In 2016 it wasn't even a category investors tracked. Now it's the 2nd biggest in private markets, ahead of fintech, at $263B. Q1 alone did $16B across almost 500 deals.
Here's what almost nobody in crypto is pricing in...all that capital is about to hit a wall the traditional financial stack can't get past.
A robot can't open a bank account. It can't hold a legal identity, sign a contract, or get paid through ACH. Every rail in TradFi assumes a human sits behind the transaction. That works when a person signs for a few thousand machines. It breaks when millions of them start transacting on their own.

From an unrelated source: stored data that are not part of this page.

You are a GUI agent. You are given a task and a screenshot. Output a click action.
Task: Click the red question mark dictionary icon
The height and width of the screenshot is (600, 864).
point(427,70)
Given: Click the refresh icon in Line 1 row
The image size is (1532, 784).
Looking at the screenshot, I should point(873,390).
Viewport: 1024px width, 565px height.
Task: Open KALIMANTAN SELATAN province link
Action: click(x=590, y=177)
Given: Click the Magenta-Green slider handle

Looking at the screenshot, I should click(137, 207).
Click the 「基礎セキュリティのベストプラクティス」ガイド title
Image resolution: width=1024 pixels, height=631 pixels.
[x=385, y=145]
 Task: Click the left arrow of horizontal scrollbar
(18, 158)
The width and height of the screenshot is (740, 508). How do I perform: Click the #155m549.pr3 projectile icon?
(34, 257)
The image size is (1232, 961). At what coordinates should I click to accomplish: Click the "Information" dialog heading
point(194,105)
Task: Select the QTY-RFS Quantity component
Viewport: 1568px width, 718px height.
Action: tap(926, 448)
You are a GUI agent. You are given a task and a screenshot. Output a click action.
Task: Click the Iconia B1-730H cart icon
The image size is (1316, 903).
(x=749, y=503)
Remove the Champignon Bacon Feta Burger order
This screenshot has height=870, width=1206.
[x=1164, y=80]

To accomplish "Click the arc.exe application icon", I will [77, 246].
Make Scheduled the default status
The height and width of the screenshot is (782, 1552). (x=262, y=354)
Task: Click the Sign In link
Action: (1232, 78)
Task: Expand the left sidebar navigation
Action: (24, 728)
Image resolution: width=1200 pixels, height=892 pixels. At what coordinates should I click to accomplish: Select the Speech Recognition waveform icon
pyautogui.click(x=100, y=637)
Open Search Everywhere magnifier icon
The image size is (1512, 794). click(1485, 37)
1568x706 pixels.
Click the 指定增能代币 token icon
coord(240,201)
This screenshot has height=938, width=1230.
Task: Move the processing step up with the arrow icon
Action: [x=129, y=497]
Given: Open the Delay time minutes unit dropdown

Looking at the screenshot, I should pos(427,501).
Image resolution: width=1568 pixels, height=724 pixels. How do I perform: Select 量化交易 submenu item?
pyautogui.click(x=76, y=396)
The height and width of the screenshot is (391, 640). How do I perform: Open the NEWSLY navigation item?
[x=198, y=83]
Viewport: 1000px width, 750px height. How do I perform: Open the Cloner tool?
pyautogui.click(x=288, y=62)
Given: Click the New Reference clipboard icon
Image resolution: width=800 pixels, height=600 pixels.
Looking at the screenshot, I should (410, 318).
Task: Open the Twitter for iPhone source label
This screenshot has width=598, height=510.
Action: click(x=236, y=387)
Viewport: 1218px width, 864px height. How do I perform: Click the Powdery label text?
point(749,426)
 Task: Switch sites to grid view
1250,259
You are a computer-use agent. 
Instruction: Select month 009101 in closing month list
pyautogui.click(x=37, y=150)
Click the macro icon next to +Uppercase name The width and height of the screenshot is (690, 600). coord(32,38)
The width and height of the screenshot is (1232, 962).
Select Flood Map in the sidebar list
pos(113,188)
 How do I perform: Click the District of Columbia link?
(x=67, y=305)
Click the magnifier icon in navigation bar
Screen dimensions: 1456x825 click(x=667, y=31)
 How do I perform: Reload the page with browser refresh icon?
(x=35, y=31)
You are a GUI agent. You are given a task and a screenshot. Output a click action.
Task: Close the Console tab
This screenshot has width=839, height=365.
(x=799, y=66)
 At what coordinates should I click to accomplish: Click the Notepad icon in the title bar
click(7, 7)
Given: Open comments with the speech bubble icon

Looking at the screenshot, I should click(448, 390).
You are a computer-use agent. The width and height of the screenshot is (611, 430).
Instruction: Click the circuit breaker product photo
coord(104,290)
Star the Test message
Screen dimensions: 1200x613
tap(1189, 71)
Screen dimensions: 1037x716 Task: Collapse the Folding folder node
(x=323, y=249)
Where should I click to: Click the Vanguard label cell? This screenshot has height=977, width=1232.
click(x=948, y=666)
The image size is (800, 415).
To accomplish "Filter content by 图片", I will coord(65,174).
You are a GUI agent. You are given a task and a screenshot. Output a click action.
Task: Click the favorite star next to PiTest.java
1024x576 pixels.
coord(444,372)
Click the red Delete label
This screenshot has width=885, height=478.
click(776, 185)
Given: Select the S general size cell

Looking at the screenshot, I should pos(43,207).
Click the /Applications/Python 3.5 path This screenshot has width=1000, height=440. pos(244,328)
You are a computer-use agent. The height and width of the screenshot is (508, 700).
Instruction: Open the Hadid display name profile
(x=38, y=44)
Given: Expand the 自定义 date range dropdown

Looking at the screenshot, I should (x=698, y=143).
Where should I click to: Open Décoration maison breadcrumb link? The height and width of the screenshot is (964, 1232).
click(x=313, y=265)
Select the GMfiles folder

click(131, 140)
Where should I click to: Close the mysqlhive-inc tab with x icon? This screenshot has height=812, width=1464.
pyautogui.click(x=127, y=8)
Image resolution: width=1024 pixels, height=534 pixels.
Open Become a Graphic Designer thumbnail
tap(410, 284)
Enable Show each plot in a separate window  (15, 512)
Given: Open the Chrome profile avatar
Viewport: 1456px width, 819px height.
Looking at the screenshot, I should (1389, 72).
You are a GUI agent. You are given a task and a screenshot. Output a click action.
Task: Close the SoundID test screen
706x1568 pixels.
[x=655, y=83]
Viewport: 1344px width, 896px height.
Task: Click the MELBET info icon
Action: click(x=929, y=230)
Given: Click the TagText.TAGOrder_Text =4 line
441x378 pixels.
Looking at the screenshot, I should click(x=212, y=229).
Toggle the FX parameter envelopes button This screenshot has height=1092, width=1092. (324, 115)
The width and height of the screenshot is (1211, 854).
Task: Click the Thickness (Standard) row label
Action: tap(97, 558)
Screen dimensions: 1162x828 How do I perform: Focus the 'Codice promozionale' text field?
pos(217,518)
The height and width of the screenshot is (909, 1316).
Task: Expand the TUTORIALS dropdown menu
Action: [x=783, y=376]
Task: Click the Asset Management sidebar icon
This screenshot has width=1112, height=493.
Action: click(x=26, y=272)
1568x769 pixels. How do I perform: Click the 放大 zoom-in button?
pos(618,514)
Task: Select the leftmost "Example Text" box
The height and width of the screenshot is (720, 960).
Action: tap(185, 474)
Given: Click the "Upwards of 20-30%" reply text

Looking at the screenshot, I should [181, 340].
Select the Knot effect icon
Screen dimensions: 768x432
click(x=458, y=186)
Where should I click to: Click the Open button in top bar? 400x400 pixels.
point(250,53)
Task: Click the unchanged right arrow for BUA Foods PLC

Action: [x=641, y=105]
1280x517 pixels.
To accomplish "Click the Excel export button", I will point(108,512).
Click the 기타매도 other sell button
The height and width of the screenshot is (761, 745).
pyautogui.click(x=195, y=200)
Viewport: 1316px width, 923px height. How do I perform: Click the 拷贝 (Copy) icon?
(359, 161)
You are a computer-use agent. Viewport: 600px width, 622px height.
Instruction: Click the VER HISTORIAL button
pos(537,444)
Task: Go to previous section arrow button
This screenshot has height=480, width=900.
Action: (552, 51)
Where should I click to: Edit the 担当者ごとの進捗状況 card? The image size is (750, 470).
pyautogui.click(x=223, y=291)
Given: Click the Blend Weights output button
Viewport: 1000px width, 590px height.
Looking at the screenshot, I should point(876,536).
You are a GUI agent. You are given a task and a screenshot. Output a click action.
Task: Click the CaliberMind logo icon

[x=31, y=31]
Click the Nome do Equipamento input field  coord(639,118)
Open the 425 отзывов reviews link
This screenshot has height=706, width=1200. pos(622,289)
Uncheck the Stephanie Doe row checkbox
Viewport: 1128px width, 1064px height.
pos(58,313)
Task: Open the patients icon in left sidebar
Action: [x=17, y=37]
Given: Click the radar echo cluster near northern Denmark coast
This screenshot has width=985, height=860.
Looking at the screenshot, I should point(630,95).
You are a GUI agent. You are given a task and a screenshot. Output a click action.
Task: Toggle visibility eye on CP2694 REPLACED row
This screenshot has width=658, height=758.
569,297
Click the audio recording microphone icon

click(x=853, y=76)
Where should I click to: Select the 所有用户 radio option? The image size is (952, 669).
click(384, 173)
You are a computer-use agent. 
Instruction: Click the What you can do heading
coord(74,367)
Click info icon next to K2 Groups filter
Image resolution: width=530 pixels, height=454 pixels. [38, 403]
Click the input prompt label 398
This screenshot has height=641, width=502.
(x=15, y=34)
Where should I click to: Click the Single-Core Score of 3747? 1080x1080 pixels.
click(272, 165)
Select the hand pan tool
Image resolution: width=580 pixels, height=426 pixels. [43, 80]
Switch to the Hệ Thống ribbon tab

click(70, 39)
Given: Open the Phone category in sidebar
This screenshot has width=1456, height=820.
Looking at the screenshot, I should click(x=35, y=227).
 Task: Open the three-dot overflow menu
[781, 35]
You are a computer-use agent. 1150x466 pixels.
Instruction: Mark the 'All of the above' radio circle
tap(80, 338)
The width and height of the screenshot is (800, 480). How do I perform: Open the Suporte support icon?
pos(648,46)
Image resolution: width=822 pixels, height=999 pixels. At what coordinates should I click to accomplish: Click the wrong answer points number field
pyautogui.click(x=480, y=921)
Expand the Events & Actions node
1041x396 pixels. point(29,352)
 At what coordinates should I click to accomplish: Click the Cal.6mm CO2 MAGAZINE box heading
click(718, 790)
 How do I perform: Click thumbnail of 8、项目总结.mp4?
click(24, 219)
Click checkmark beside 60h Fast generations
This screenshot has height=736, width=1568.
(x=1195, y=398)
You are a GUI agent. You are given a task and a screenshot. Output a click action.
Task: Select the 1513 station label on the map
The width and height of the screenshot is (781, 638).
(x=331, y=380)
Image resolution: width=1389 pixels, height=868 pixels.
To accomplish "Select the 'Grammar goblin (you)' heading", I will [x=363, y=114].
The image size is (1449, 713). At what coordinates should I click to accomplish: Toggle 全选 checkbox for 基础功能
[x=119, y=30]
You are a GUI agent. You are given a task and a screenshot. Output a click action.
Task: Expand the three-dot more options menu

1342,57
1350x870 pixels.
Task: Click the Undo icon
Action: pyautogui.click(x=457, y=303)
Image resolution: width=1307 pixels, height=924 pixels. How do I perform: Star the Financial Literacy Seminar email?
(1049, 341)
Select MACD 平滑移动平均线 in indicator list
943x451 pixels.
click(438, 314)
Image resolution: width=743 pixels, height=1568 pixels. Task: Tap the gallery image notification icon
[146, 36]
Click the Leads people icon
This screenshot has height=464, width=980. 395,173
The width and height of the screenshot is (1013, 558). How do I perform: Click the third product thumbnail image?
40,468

Robotics routes through crypto because crypto is the only stack ever built for non-human actors:
• Permissionless identity a machine can hold without a passport or a corporation
• Programmable payments that settle machine to machine, no bank in the loop
• Machine-readable ownership, so an asset can belong to something that isn't a person
• Coordination between autonomous agents with no legal entity in the middle
You could always make the argument Robotics doesn't need crypto.
But I've always focused on following where the world's attention and hype lies, and Crypto tends to find a way of monetizing that mindshare.
Where I'm looking
Here's who's building those rails, grouped by the layer of the stack they're solving.
Not a buy list btw...just a watchlist of which piece of the machine economy each one is going after.
• Coordination. Virtuals (@virtuals_io) runs the biggest AI agent ecosystem and is now pushing those agents into the physical world. Its Eastworld robotics track covers teleop data, simulation, and real robot deployment. 50k+ agents recently got access to 430+ tokenized equities through Ondo / Treasures.
• Location. Robots are useless without precise positioning, and GEODNET (@GEODNET) supplies it. 21k+ stations across 150+ countries, roughly $6.7M in annualized revenue and $5.3M in annualized holder revenue through buybacks and burns.
• Identity and payments. Fabric (@FabricFND) handles the backend: machine identity, wallets, payments, and task coordination. Plumbing for a world where machines transact onchain without a human in the loop.
• Telemetry. IoTeX (@iotex_io) has been grinding on DePIN and machine data for years. Device identity, verifiable offchain compute, real-world machine data. Not flashy, but it's what matters when robots need telemetry anyone can trust.
• Spatial. Auki (@AukiLabs) is building Posemesh, a spatial awareness network that helps robots, smart glasses, and other devices understand the physical spaces around them.
• Ownership. xMAQUINA (@xmaquina) wraps physical AI exposure in a DAO. Fractional machine ownership and robotics deals that normally sit behind VC rounds, backed by an $18M treasury with $7.6M set aside for robotics investments.
• Simulation. Strike (@StrikeRobot_ai) works on humanoid autonomy and sim-to-real training. They recently rebuilt a real Eastworlds lab inside a simulation to test whether behaviors trained in sim survive contact with the real world.
• Training data. Caspius (@caspius_ai) is after embodied AI data. Robots learn from real-world task footage, and Caspius just hit an ATH in footage contributed while adding NFT/account pairing.
• Tooling. Roba (@Roba_Labs) wants to make robotics easier to build around. No-code tools, simulation, robot templates, a creator marketplace, and compute for training and inference.
The catch
I'm not going to pretend this is a rotation you front-run next week. Most of these are early, thinly traded, and completely dependent on physical AI actually scaling. If robots stall, these rails don't matter yet.
But the capital is already moving, and it's moving toward a category that structurally needs crypto rails to work. I'd rather map this corner early than chase it once it's obvious.